Ari Larijani, Iranian chief diplomat, claims that there are now 3000 centifuges installed at the Natanz nuclear facility. 3000 centifuges means that in nine months Iran could possess enough highly enriched uranium to create a warhead . Naturally, as the linked article reports, everyone from the US state department to the IAEA is denying the claim, calling it a bluff. But what cannot be denied (whether or not Ahmadinejad's and Larijani's claims are true) is that by simply making the claim at all Iran is giving the finger to the USA on a grand scale.




'Before an audience that included his cabinet, senior mullahs and dozens of foreign ambassadors, Mr Ahmadinejad warned security council members that Iran would "reconsider its treatment towards them" if they continued to oppose its nuclear ambitions. "They have seen again and again that our nation is powerful enough to do that," he said to chants of "death to Britain", "death to America" and "death to Israel". "I advise them to observe the legal rights of different nations and stop monopolising, because that will not be to their benefit."


Whatever the truth of the Iranian claims, there was no mistaking the disdain shown for two mild sanctions packages passed by the security council so far, and the threat of more if Iran does not cease uranium enrichment by May 24.
'



This is either an act of complete indifference to any possibility of consequences following on it (which in itself is a form of provocation); or it is an act deliberately designed to raise the stakes in, and the temperature of, the controversy surrounding Iran's real nuclear capabilities and its supposed ambition to possess nuclear weaponry.

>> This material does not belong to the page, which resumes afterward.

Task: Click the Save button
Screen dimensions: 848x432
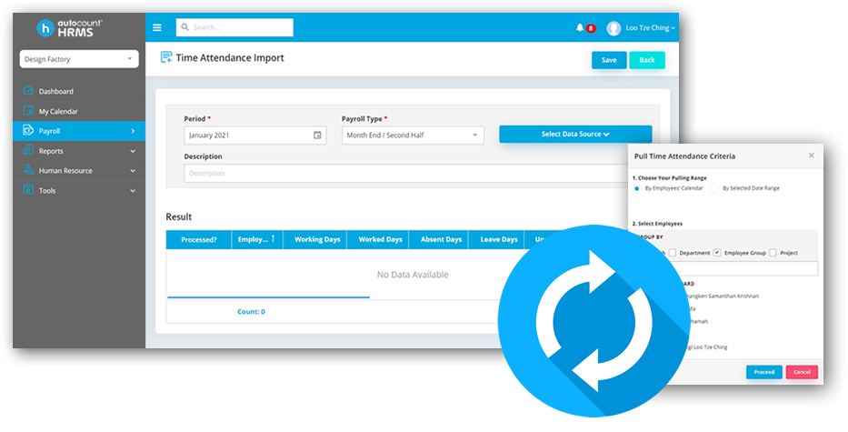Action: [x=608, y=60]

Personally, I'm completely convinced that certain elements within the Iranian regime, in particular the Iranian Revolutionary Guard Corps (IRGC), are extremely desirous of possessing both the capability to build a warhead and the weapon itself. I'm equally convinced that there are factions within the regime that are pragmatically aware of Iran's real economic difficulties and view the issue, and Ahmadinejad's handling of it, as a potentially disastrous diversionary adventure meant to take attention away from the President's domestic failures and bolster his position.



There's no way to know with certainty, from the outside, who is winning that debate and what it's outcome for the internal politics of Iran will be, or what consequences for Iran's international relations will be produced by it. The spooks in various Secret Services may have some idea; but the likes of JUsers won't find out until those consequences actually take place. But we all know at least some of the realities of political and military conditions in the Middle East, and on the basis of those widely known realities it's possible to speculate with some justification.

One of those known realities is the eagerness of the Israelis in their own defence. I cannot imagine that the Israeli military would for an instant tolerate the real possibility of a nuclear-armed Iran on its doorstep (as opposed to the hyped-up possibility useful in manipulating domestic and international politics). They have already, in the raid on the reactor at Osirak (Link) in Iraq on 7th. June 1981, demonstrated the unwavering will to pre-emptively strike at such a threat. With or without American cognizance or aid, if the Israelis are convinced that the facility at Natanz possesses the capability to enrich uranium on an 'industrial' scale, they will attack it. And since the facility is largely if not entirely deep underground, it's apparent that nothing short of nuclear-tipped 'bunker busters' are going to get the job done. Nor is it beyond the bounds of possibility that Natanz is not the sole site where Iran has enrichment capabilities. Persians are cunning: if I were the Iranians I would let it be known that I had only one such facility and make sure that its location was obvious - while conducting the real work elsewhere. Iran is a big country.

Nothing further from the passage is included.